= Exercise A =
Please answer these from the article on Bill Bradley and race:
(i) What share of New Jersey's population is black?
(ii) On what date did Mr. Bradley give his speech opposing Clarence Thomas's Supreme Court nomination?
(iii) What percentage of people entering the work force by 2000 will be native-born whites, according to Mr. Bradley?
= Exercise B =
Carry on the article about Bill Bradley's remarks on race, picking up right after its final sentence.

= Provided text =
------------------------------------

WASHINGTON -- Bill Bradley would like to know the last time you sat down with someone of another race and talked bluntly about race relations. Chances are the answer is never, and if that's so, then Mr. Bradley thinks you're part of the problem.
Mr. Bradley is an Ivy League white male in the U.S. Senate, and lately he has talked a lot about race. To some political consultants, a white politician barging around on such an explosive issue might as well play hopscotch in a minefield. And it's not as though Mr. Bradley, D-N.J., has a particularly large bloc of black voters to woo in his home state (New Jersey is 13 percent black, roughly the national average).
What, then, is he up to?
Simple, he says. He is sounding a wake-up call to his country, warning that even though race influences every major domestic political debate of our time -- from crime to education to the economy to the Supreme Court -- it remains cloaked in code words and timid silence, or else is cynically exploited by the slick appeals of political advertising. This, he says, leaves the blunt talk to the extremists, black and white, whose seething messages only make things worse.
Mr. Bradley's response is to propose that everybody else start speaking up in straightforward language -- or be prepared for the consequences when the hatred boils over.
Or, as he put it recently, "the more Americans are honest about the level of distrust they hold for each other, the easier it will be to get beyond those feelings."
As for well-off whites like himself, who might dismiss all this as irrelevant in their own, comfortable lives, Mr. Bradley has some advice: "By the year 2000, only 57 percent of people entering the work force will be native-born whites. White Americans have to understand that their children's standard of living is inextricably bound to the future of millions of non-white children."
Mr. Bradley last touched on the issue Oct. 15 in his speech opposing the Supreme Court nomination of Clarence Thomas. He decried as cynical dishonesty President Bush's disavowal of race as a selection factor, though he said he was heartened by the candor of Judge Thomas' late-in-the-game defense against the black stereotypes of what he called a "high-tech lynching."
But Mr. Bradley's most expansive remarks on the subject came in two speeches in July, when he set down the themes that he intends to repeat as long as people will listen.

------------------------------------

= Data extract =
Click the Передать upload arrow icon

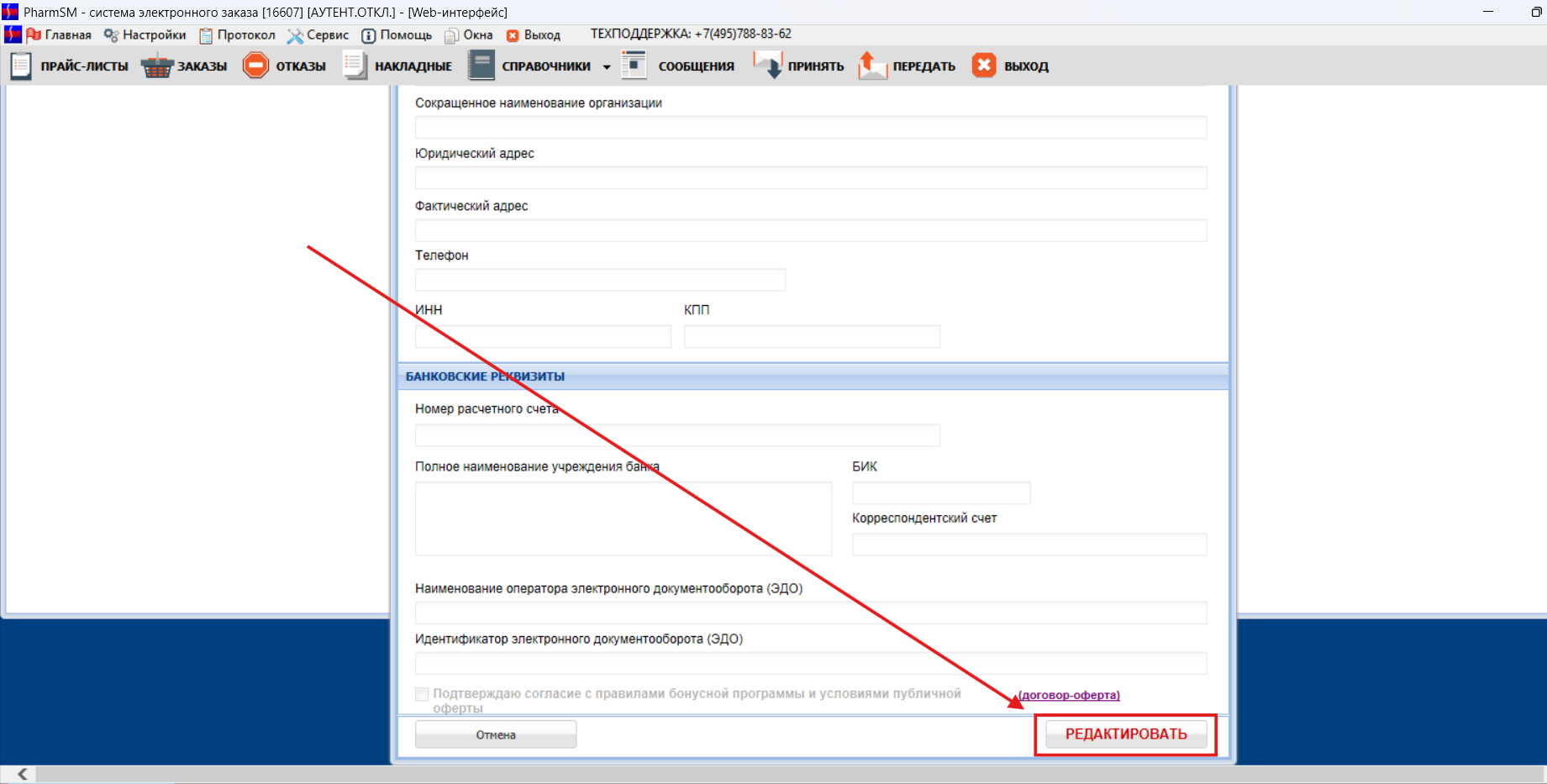pyautogui.click(x=872, y=66)
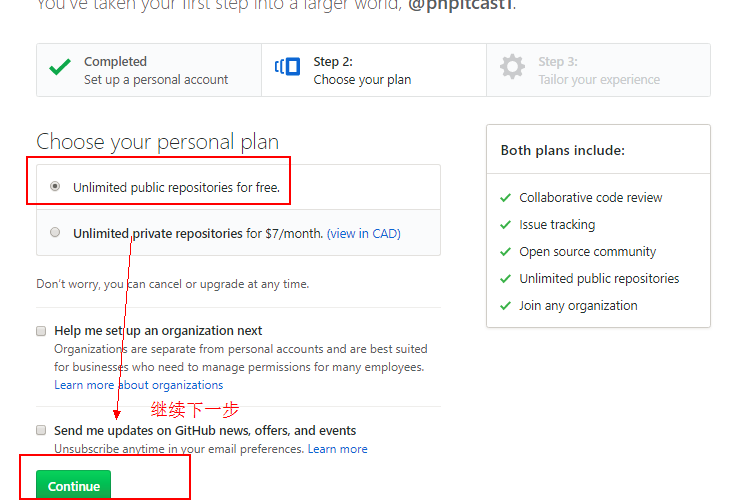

------------------------------------

= Output A =
(i) 13 percent
(ii) Oct. 15
(iii) 57 percent

= Output B =
Open letter to Bush
The first speech, to his colleagues on the Senate floor, was an open letter to Mr. Bush in which Mr. Bradley challenged the president to "tell us how you have worked through the issue of race in your own life. I don't mean speech-writer abstractions about equality or liberty, but your own life experiences. When did you realize there was a difference between the lives of black people and the lives of white people in America? Where did you ever experience or see discrimination? How did you feel? What did you do?"
But he also scolded the rest of the nation, whites and blacks, plowing straight into the minefield by saying, "We will never lead the world by example of our living values if we can't eradicate the 'reservation' mentality many whites hold about cities. We will never understand the problems of our cities -- the factories closed, the housing filled with rats, the hospitals losing doctors, the schools pockmarked with bullet holes, the middle class moved away -- until a white person can point out the epidemic of minority illegitimacy, drug addiction and homicides without being charged a racist."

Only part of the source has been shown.